Hypothesis and objectives
Hypothesis
Natural language is the main means of interaction in human societies. When these societies move to the digital world, the interaction between elements generates digital content, also mostly made up of natural language. Digital media and social networks have enhanced this interaction, creating an ecosystem of spaces where content is created and consumed in increasing quantity and speed. However, this ubiquitous environment of interaction has two opposing perspectives.
On the one hand, it is the repository of certain pervasive content that negatively affects the quality and freedom of information. Digital media have become a space where hoaxes, hate speech or abusive behaviour proliferate, among other content types that directly and negatively harm users of this space in particular and society in general. On the other hand, there is also a benefit generated by the sharing of valuable, quality and reliable information that generates a digital collective intelligence that can be used to the advantage of society as a whole.
Therefore, in this context, our main hypothesis is that human language technologies via the modelling the behaviour of digital content can contribute, on the one hand, to the detection, mitigation and prevention of harmful digital content, in pursuit of a sanitisation of social media on the Internet, and on the other hand, the characterisation of beneficial and trustworthy content, thereby making a valid and necessary contribution to the goal of ensuring a respectful, safe and trustworthy communication environment.
The previous figure shows a schematic diagram of the research concepts proposed in this project. This general diagram would be applied to each of the scenarios, both those referring to beneficial content (safe content and hope speech) and malicious content (fake content and hate speech).
Two main fronts are identified: modelling, where the learning and construction of the models from the data takes place; and inference, where these models are applied for automatic prediction of new content. We identify four preferred sources of information: publications in social networks, existing data collections, knowledge bases (structured data) and information obtained from platforms or collective intelligence mechanisms (such as through gamification or from structured and semi-structured content generation communities). All this heterogeneous content must be collected, filtered and labelled in a manual or semi-automated way, to be merged as homogeneous representations.
General objectives
- OBJ1. Automated resource generation leveraging collective intelligence.
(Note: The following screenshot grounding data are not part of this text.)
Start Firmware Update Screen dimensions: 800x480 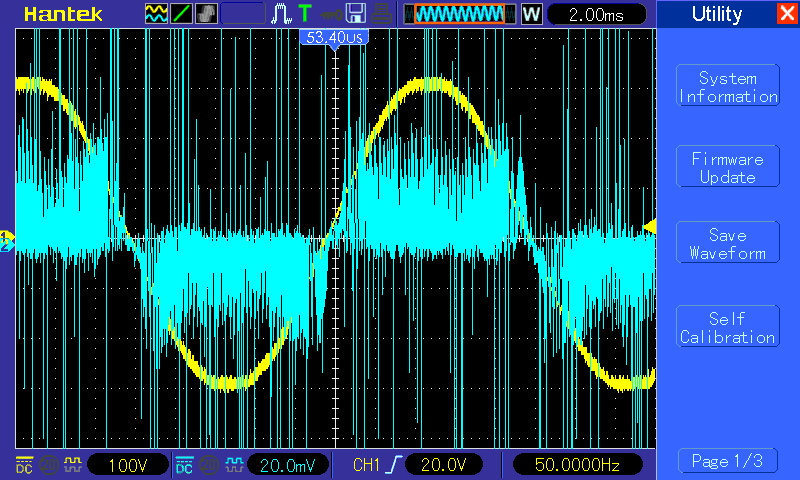[727, 168]
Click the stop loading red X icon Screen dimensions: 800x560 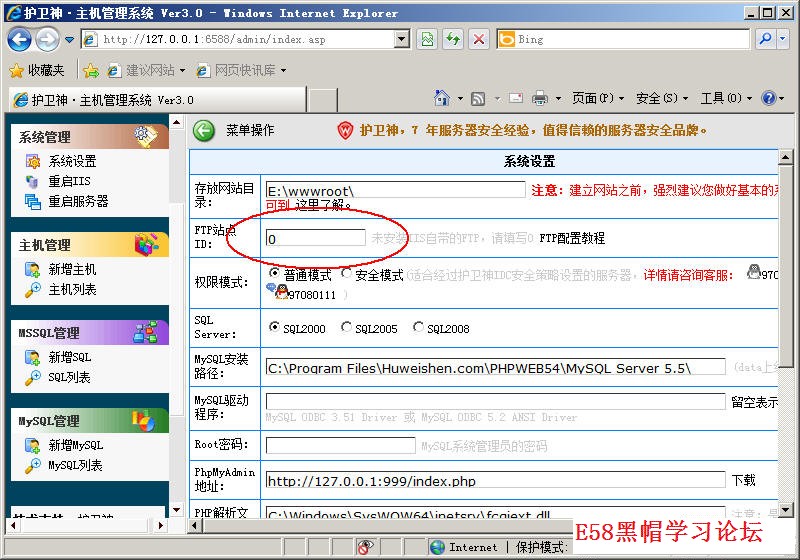(x=479, y=39)
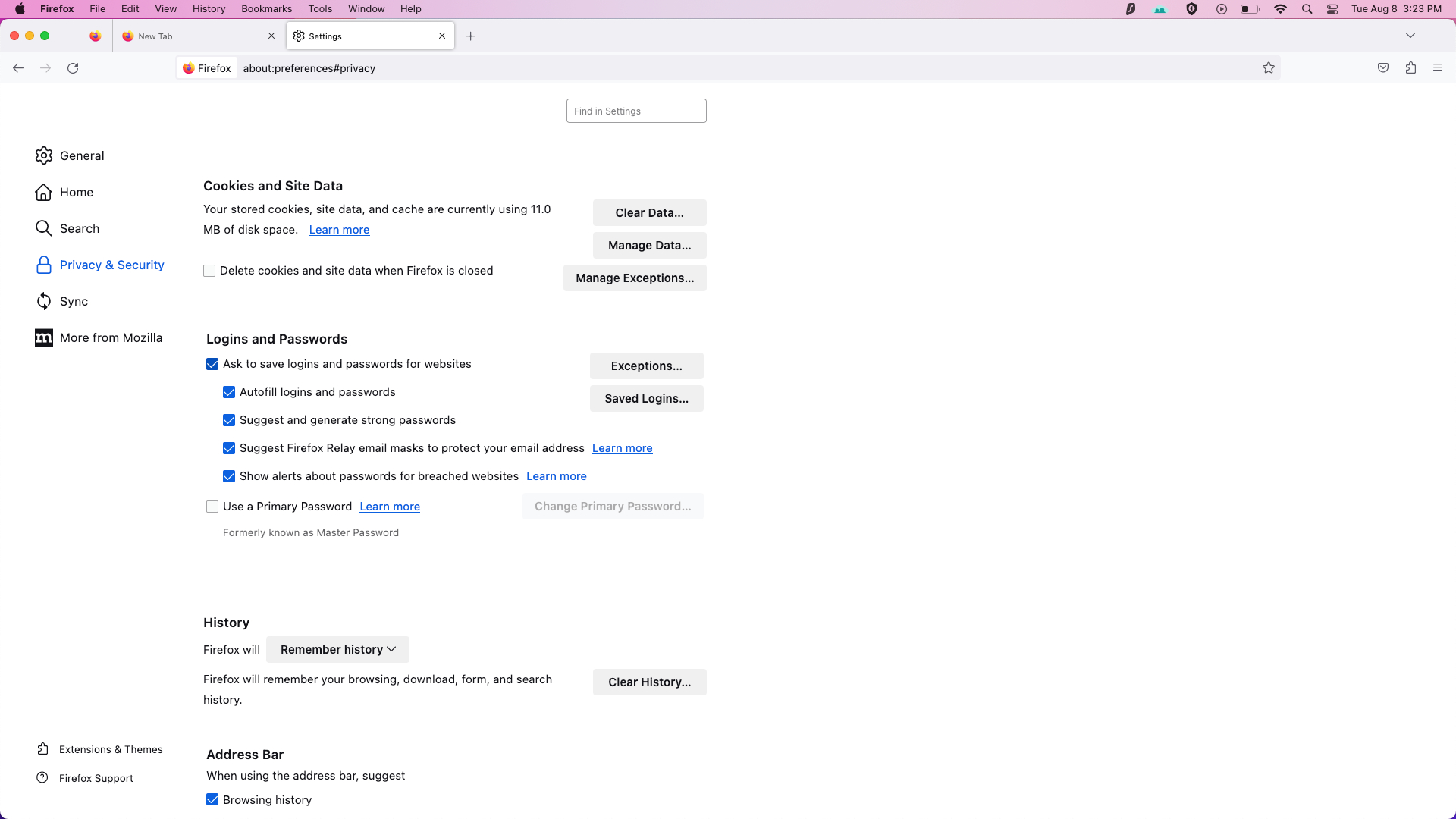This screenshot has width=1456, height=819.
Task: Open the list all tabs chevron
Action: click(x=1410, y=36)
- OBJ2. Studying and modelling the variety of digital contents based on semantic characteristics represented by digital entities.
- OBJ3. Analysis of the influence and impact of digital content in different scenarios.
- OBJ4. Generation of knowledge from the different digital models obtained.
- OBJ5. Application and evaluation of the acquired knowledge to real use cases in society.
Specific objectives of the CONSENSO Subproject (UJA)
- UJA1. Study of the adaptation and transfer of linguistic models in different contexts and languages.
- UJA2. Predictive models: behavioral modeling, text classification.
- UJA3. Interpretability and explainability: NER for interpretation of results.
- UJA4. Reliable NLP: fairness in NLP systems (evaluation of bias in language models).
- UJA5. Identification of application scenarios, in particular health and personal communications.
- UJA6. Generation of new resources by compiling data for subsequent annotation in the different project areas.
- UJA7. Hybridization and fusion of methods and techniques in NLP problem-solving.
Specific objectives of the TRIVIAL Subproject (UA)
- UA1. Prediction of mutation and virality of digital content: Behavioural analysis, extraction of behavioural patterns, emotional relationships, content traceability.
- UA2. Characterisation of content related to information disorder (disinformation, misinformation): hoaxes, digital impersionation, disinformative memes, leaks, hate speech, bias and polarity, etc.
- UA3. Construction and compilation of new tools and resources based on human language technologies to infer, create and utilize knowledge applied to digital content, focusing on the creation of semi-assisted annotators and their application to annotating resources.
- UA4. Extraction of high-level semantics to charaterise/define relationships between digital entities: contradiction, congruence, polarity, bias and emotional relationships.
- UA5. Representation and exploitation of high-level semantic knowledge between digital entities and their relationships.
- UA6. Application of Auto machine learning techniques in the identification of optimised NLP processes.
- UA7. Study of bias correction techniques in language models and anti-bias machine larning techniques applied to NLP.
- UA8. Characterisation of the different language scenarios studied in the project, specifically journalism and tourism.
- UA9. Construction and evaluation of prototypes and proof-of-concepts on the defined scenarios.